Wenn man an das Ende des hinteren Theils der Kanone eine Schraube a, Fig. 16, und ins Innere
des Laufes eine entsprechende Schraubenmutter b, Fig. 17,
schneidet, diese Schrauben in sechs Abschnitte theilt und die Gänge der Abtheilungen
abwechselnd, wie z.B. c, c' durch einen Einschnitt
unterbricht, so ist klar, daß die Schwanzschraube, indem man ihr eine solche Lage
gibt, daß die Abtheilung a der Schraube dem Einschnitte c' des Laufes gegenüber zu liegen kommt, leicht in den
letzteren hineingeschoben werden kann. Gibt man nun der Schwanzschraube 1/6 Drehung,
so greifen ihre Gänge in die Muttergänge des Laufes und beide Theile werden dadurch
fest und dicht an einander gedrückt. Diese Erläuterung genügt zur Erklärung wie
Schwanzschraube und Lauf mit einander verbunden werden.
Fig. 18
stellt eines der zu Woolwich angelangten Geschütze im Grundriß, Fig. 19 im Seitenaufrisse
dar. A ist die Schwanzschraube; B der Lauf; C ein die Schwanzschraube
umgebender Kragen; D sind die Schildzapfen. Mit dem
Kragen C sind die Getriebe d,
d verbunden, welche auf den mit den Seiten des Geschützes fest verbundenen
Zahnstangen e, e laufen. Die Schwanzschraube läßt sich
innerhalb des Kragens um einen Bogen drehen; diese Bewegung wird durch die Aufhälter
s, s eingeschränkt. In der Traube f befindet sich ein Loch g
zur Aufnahme des Endes h des in Fig. 20 abgebildeten
Hebels. Die Getriebe d, d sind mit Zapfen versehen, um
sie mit Hülfe von Hebeln längs den Zahnstangen e, e
bewegen zu können. Angenommen nun, das Geschütz sey abgefeuert worden, so steckt der
Kanonier den Hebel Fig. 20 in das Loch g der Traube und dreht
damit die Schwanzschraube A so weit, daß die
Schraubengänge außer Eingriff kommen. Hierauf setzt er die Getriebe d, d in Bewegung und zieht dadurch die Schwanzschraube
A aus dem Lauf. Das hintere Ende der Schwanzschraube
wird endlich hinabgedrückt und dadurch das vordere Ende in die Höhe gerichtet, um
die Ladung aufnehmen zu können. Ist dieses geschehen, so nimmt man die
entgegengesetzten Operationen vor. Das Geschütz ist jetzt zum Abfeuern bereit.

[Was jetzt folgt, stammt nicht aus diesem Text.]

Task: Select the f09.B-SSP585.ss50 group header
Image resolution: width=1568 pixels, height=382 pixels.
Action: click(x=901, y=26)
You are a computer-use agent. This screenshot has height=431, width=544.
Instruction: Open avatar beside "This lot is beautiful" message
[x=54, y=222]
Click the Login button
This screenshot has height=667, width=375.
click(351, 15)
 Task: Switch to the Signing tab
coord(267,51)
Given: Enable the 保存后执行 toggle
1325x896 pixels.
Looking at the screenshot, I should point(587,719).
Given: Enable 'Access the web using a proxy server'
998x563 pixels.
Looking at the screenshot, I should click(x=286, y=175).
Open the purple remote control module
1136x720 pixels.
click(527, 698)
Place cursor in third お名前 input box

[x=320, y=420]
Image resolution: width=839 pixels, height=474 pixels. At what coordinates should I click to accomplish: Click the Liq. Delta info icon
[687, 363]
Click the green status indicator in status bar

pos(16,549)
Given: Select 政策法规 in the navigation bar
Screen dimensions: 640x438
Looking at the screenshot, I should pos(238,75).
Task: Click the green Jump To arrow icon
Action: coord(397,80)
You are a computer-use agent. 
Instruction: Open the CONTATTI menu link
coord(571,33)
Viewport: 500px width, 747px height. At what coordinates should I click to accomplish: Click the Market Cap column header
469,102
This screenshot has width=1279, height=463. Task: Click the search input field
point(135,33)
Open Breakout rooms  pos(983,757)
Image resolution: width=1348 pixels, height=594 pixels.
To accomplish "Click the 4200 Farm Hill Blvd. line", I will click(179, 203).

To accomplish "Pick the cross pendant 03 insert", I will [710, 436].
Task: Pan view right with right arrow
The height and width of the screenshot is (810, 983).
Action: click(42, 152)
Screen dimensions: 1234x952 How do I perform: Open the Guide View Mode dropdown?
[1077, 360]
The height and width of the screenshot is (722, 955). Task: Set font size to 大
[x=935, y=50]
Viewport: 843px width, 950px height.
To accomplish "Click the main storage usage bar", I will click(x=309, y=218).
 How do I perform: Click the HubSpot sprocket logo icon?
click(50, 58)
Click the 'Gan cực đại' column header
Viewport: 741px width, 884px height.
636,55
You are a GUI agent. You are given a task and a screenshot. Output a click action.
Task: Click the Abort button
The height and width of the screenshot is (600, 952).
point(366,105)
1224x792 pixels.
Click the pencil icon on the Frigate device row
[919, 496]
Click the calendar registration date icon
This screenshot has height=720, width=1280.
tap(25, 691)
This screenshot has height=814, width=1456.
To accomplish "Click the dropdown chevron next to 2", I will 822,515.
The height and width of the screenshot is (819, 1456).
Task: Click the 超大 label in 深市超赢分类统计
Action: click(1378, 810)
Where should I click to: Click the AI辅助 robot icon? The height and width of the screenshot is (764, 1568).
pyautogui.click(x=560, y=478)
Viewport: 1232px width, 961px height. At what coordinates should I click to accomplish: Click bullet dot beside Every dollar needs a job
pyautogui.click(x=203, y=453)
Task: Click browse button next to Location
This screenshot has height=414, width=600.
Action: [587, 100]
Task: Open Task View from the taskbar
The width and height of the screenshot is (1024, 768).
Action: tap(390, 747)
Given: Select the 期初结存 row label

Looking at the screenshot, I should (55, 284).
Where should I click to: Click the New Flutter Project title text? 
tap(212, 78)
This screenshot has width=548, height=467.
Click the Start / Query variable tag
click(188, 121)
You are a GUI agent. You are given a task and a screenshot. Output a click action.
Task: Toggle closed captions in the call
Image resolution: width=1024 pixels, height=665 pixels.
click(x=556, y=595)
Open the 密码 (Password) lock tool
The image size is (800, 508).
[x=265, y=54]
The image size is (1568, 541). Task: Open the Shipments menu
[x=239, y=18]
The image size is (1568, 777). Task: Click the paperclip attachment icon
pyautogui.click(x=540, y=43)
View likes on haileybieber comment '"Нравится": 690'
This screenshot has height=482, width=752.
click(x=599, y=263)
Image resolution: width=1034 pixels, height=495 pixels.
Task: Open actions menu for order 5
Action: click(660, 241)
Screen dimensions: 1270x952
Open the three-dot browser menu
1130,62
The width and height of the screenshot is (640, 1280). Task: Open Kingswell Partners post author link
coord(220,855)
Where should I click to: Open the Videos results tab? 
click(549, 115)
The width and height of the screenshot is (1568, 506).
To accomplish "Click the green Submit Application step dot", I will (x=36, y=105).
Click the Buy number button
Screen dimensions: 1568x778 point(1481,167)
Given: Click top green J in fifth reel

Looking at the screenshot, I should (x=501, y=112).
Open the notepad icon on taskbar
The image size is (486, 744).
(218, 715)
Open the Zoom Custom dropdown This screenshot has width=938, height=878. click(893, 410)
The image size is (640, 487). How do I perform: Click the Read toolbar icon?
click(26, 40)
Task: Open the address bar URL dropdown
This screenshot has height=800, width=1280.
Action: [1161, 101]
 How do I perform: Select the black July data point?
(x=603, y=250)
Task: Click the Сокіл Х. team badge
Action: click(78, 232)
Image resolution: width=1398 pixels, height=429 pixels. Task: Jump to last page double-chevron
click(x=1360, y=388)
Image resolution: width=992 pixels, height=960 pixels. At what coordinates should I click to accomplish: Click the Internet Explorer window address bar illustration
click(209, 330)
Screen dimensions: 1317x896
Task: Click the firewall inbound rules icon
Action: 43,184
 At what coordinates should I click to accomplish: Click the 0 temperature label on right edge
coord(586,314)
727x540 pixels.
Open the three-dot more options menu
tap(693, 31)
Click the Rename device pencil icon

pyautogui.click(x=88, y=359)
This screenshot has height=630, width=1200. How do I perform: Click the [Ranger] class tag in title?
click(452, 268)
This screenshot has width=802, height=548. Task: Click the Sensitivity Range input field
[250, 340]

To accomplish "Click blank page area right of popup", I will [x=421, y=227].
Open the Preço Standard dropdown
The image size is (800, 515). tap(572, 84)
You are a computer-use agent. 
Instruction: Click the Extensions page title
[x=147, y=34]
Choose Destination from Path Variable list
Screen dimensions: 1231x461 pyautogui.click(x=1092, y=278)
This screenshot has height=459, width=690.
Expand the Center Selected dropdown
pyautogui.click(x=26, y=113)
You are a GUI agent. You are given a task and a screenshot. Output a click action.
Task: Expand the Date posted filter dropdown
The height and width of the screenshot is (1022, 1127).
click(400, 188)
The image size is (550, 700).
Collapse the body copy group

Das ganze Gewicht einer solchen Kanone beträgt 16 1/2 Tonnen. Die Schwanzschraube
allein wiegt 5 Tonnen, kann jedoch rasch und leicht durch vier Mann gehandhabt
werden. Die Länge der Bohrung beträgt 12 Fuß, und das Kaliber von drei der obigen
Geschütze 8 1/4 Zoll und von drei anderen 6 1/4 Zoll. Das Innere jedes Laufes
besitzt fünf Züge von der nämlichen Breite wie ihre Zwischenräume. Diese Kanonen
sind aus dem besten amerikanischen mit Holzkohlen erzeugten Gußeisen angefertigt,
und so construirt, daß das Kaliber mit geringen Kosten für Versuchszwecke bedeutend
vergrößert werden kann. Die durch ein solches Geschütz abzufeuernde Patrone wiegt
170 Pfund.Die bis jetzt mit diesen Geschützen vorgenommenen Proben, worüber jedoch kein
Bericht der Oeffentlichkeit übergeben wurde, fielen so günstig aus, daß der
brittische Kriegsminister Lord Panmure den
Erfinder belohnt und ihm sein Patent abgekauft hat. A. d. Red.